Asian Overtures

| 16 Feb 2015 | 10:46

New artists and new promise in Guggenheim overview It's exciting to walk into the Guggenheim's new contemporary South Asian exhibit "No Country: Contemporary Art for South and Southeast Asia." There's the glitter of silver, the sheen of gold, and the vibrant colors of a wall-to-wall mural: and there's the promise of a show full of that region's new artists, fresh to many of our American eyes. After the first excitement fades you may ask yourself how, exactly, the Guggenheim selected its artists? Who picked the rather vapid spray of volcanic ash that takes up a whole wall in the last room? (Arin Dwihartanto Sunaryo's Volcanic Ash Series #4). And who decided that the show absolutely needed something, anything to do with the War on Terror and neo-colonialism, and then ticked both those boxes with Norberto Roldan's F16, which juxtaposes an Afghan bombing with William McKinley's speech about colonizing the Philippines? Both pieces are interesting enough; but it's hard to believe that they represent "some of the most compelling and innovative voices in South and Southeast Asia today." Which is really all we should have in a show so small, and so geographically ambitious.

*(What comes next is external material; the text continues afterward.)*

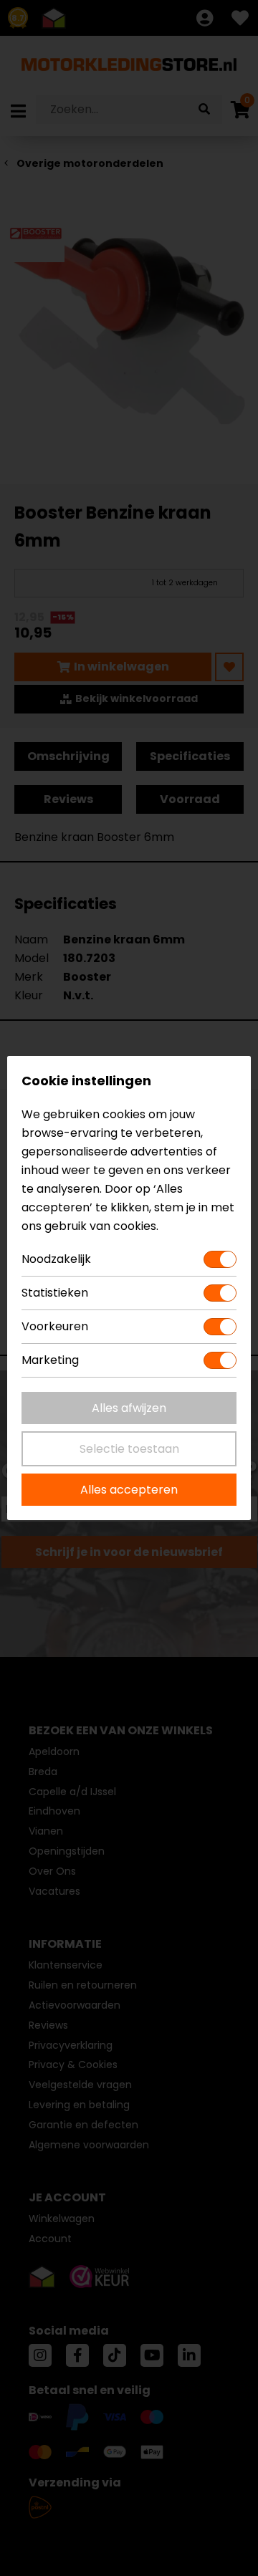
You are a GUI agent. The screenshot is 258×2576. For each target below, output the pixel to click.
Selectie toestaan (129, 1449)
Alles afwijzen (129, 1408)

Some of the show does, indeed, live up to the hype. Navin Rawanchaikul's mural, Places of Rebirth, tells the story of the artist's trip to his ancestral Pakistan along with his Japanese wife and their daughter. The mural has the look of a Bollywood poster, complete with credits for the entire cast; it manages to be playful, political, and highly personal.

Four Pieces of White

, by the husband-and-wife team Wah Nu and Tin Win Aung, is another stand-out. The series shows Aung San, Myanmar's independence hero and father of Aung San Suu Kyi, in painting and sculpture and grainy video. Whatever the format, Aung San is blurred and distant as any collective memory. You may know everything, or nothing about him; this series will make you think of your own lost heroes.

Vincent Leong's Keeping Up With the Abdullahs #1 and #2 show two families ? one ethnically Chinese, the other ethnically Indian ? from Malaysia's minority groups. Both families are dressed in Islamic clothing, hinting at the pressure to fit in with Malaysia's Muslim majority. And yet, these photos would work regardless of what the audience knows about Malaysian clothes. The subjects stare out at us, each person a complete individual and yet completely a part of the family group. They're universal. The same cannot be said, alas, for Tang Da Wu's Our Children. How you feel about this piece will probably depend on how much you like reading captions. The work is a large glass table, set with a bottle of milk; below it is a much smaller glass table. The caption helpfully explains that the piece "references a story from traditional teochow opera in which a young boy experiences a humbling moment of enlightenment at the sight of a genuflecting baby goat suckling at its mother." For some visitors, this will appeal. Others will feel that art should not need to be decoded. Sometimes, a little bit of cleverness goes a long way.